Applying Blockchain to Natural Capital Markets
Event Sourcing for Public Ethereum Applications
Implementing an Event Sourcing architecture allows more highly-optimized systems and even third-party applications to participate as a distributed application ecosystem.
Ethereum is the dominant blockchain platform for smart contract applications, routinely called Dapps. Many of these applications are simple, handling only minimal transactions, with little need for storage or extensive data retrieval. However, more robust and feature-rich applications will inevitably need to implement increasingly complex features and find themselves facing the same obstacle.
Ethereum operation in general
This means that even seemingly trivial functionality such as sorting actually requires large amounts of custom code. The code generated may have unpredictable or unexpectedly high gas costs, especially as more data is stored and needs to be iterated over time.
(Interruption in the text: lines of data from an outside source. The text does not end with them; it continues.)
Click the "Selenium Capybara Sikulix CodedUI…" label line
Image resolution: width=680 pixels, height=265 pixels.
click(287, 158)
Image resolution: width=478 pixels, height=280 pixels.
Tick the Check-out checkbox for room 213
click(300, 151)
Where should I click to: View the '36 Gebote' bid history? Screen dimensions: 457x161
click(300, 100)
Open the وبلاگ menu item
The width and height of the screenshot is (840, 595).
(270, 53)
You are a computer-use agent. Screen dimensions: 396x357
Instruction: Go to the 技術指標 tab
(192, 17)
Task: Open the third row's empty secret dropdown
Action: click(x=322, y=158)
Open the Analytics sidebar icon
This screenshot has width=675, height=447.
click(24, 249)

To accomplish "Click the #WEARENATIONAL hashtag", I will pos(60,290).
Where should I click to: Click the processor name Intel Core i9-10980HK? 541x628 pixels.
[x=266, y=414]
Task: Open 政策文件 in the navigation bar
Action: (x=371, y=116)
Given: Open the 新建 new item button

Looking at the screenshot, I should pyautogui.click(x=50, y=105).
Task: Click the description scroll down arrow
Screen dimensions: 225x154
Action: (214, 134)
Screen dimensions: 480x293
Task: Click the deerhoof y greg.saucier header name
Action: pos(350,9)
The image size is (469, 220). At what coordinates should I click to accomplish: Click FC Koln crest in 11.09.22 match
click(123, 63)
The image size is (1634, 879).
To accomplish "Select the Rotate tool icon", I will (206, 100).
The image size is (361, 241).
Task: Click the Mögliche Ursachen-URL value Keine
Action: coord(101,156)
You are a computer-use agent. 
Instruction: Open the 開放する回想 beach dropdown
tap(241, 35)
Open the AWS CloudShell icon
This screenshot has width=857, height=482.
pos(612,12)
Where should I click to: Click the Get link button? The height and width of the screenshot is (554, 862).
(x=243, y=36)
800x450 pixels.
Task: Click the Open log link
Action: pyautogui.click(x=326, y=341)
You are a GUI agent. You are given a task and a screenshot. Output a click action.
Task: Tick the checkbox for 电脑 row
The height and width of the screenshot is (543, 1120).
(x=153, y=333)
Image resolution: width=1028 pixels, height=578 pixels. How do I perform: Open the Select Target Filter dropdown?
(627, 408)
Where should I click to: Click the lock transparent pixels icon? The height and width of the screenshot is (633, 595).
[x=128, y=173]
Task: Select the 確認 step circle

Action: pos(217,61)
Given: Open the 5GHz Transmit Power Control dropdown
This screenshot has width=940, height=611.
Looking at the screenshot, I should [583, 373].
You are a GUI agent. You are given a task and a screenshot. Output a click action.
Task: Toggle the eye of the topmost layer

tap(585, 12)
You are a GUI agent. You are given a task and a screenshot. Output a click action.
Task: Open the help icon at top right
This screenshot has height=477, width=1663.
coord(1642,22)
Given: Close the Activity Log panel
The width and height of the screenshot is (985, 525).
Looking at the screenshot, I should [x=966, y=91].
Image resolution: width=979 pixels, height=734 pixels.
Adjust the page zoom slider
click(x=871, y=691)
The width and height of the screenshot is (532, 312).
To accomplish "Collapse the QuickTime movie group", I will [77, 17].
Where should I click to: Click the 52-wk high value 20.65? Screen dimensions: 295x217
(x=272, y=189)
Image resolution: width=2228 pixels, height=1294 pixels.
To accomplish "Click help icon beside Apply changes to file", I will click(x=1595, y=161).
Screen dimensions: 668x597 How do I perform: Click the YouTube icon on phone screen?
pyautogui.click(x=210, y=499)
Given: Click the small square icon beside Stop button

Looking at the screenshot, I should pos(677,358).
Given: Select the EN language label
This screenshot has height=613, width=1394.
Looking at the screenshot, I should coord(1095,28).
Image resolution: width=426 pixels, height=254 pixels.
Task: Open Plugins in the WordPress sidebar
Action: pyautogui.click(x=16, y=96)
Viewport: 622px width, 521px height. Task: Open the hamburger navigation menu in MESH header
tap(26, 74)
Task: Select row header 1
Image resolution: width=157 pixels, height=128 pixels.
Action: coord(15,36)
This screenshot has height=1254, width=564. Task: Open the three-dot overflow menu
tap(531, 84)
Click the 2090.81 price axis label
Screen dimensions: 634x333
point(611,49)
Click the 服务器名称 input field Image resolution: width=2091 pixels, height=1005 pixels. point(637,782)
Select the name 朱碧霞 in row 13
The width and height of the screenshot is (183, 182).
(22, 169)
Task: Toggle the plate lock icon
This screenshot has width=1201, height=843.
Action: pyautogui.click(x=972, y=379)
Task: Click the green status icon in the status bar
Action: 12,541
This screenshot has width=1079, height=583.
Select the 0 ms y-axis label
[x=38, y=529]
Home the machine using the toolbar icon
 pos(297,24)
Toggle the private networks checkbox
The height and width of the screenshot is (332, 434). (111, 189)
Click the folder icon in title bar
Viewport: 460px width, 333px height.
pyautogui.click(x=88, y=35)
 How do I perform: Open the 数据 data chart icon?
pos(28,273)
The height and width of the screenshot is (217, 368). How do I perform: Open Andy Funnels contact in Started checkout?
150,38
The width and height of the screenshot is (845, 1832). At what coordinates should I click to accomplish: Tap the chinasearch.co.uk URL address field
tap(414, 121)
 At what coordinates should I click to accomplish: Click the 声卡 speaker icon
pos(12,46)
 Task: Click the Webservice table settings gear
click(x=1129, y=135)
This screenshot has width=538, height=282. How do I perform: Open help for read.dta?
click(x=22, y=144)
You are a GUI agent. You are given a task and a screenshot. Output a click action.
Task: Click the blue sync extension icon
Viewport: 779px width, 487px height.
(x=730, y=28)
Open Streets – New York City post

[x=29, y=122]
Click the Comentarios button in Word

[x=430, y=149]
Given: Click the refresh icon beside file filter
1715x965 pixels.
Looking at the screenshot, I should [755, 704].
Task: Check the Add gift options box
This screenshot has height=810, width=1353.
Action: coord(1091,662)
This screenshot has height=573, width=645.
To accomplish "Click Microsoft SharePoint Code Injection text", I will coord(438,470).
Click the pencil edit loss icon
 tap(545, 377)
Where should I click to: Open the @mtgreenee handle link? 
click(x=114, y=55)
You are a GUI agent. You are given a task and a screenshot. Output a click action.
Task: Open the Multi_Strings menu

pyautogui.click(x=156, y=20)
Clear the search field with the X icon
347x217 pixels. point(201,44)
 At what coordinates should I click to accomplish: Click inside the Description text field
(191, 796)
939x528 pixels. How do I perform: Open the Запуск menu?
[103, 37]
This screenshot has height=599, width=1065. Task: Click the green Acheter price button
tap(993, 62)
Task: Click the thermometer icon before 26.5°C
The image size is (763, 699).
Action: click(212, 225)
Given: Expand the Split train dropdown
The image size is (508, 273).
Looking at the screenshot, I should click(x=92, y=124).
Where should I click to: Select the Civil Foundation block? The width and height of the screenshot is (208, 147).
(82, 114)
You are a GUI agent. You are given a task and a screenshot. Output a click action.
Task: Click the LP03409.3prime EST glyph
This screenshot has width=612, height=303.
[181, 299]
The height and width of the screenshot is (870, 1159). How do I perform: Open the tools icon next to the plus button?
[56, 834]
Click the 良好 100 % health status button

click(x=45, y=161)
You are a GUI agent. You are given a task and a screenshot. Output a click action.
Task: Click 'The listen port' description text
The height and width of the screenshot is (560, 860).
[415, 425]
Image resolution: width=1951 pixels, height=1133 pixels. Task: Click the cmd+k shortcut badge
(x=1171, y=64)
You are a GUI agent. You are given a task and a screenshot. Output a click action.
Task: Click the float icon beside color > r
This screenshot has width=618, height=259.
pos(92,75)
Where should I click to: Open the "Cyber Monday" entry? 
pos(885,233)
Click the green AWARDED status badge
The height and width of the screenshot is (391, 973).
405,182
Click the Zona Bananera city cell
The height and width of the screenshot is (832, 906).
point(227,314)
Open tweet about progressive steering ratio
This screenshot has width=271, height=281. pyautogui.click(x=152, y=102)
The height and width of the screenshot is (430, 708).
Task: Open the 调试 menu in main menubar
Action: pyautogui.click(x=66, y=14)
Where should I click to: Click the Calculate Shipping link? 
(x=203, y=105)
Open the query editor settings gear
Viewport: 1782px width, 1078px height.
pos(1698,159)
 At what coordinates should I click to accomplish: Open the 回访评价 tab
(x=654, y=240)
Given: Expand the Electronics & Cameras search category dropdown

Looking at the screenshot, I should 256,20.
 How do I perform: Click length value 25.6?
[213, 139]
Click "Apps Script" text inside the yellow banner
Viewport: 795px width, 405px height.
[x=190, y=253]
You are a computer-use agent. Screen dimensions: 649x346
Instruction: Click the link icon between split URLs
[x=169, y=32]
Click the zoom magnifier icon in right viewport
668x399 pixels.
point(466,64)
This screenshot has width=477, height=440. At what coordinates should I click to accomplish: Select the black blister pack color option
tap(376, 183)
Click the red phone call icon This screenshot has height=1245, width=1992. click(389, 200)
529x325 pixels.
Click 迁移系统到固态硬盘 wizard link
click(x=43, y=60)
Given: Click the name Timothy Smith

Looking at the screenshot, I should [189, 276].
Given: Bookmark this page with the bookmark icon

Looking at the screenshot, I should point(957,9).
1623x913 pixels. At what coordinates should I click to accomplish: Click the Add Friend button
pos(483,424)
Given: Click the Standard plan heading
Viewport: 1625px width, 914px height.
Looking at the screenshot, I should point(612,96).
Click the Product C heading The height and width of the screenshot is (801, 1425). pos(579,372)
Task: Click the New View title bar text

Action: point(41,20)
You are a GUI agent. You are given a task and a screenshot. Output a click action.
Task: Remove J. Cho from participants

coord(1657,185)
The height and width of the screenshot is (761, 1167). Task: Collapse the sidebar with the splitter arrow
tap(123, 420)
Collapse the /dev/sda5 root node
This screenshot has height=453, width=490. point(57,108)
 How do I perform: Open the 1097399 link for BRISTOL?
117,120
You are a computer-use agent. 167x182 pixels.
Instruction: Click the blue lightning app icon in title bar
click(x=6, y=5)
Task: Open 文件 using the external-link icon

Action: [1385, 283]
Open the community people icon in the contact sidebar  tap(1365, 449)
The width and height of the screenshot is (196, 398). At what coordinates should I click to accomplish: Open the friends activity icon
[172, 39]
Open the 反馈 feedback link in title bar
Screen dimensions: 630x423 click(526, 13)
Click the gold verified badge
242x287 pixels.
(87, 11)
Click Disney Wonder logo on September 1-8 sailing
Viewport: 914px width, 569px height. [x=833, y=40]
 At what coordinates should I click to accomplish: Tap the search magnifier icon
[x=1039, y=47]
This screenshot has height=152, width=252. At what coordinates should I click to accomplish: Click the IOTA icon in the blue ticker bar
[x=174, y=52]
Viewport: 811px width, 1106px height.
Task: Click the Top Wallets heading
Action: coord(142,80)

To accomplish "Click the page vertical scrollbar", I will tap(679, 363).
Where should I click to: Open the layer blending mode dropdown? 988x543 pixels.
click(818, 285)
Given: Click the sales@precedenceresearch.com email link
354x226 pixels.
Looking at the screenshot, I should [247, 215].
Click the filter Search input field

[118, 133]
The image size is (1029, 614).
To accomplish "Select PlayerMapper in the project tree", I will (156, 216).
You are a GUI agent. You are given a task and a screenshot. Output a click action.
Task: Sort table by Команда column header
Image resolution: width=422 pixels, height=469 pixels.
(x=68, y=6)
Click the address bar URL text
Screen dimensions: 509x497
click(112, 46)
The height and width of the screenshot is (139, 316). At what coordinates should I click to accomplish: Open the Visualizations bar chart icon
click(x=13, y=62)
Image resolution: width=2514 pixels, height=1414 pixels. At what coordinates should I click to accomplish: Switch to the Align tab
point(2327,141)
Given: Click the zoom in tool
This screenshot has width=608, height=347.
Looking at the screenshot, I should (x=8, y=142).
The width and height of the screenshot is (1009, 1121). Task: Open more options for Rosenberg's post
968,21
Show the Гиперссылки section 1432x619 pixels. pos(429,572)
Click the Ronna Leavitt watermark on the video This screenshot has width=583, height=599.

These types of actions are commonly called traversal, operations that loop and act on each entry in a list. They are exceptionally difficult and expensive within the EVM, yet they are fundamental types of data usage in more typical applications. Any form of sorting, filtering, or aggregating data requires extensive traversal.
These operations and functions are required to create the kind of rich interface modern web users expect. Developers can’t compromise on delivering fully-featured software due to limitations in the storage mechanisms that underpin it.
It’s not good enough to just say it’s too hard. We need to find solutions, and that can mean innovating or thinking about the problem in a very different way.
A prime example is graphs. These often require complex or custom aggregation as well as results filtering to show data between arbitrary or moving periods.
While smart contracts on the EVM are an excellent mechanism to authorise and validate data, they are actually a very poor mechanism to retrieve that same data.
A potential solution to this problem
The solution lies in splitting reading and writing into two loosely coupled applications.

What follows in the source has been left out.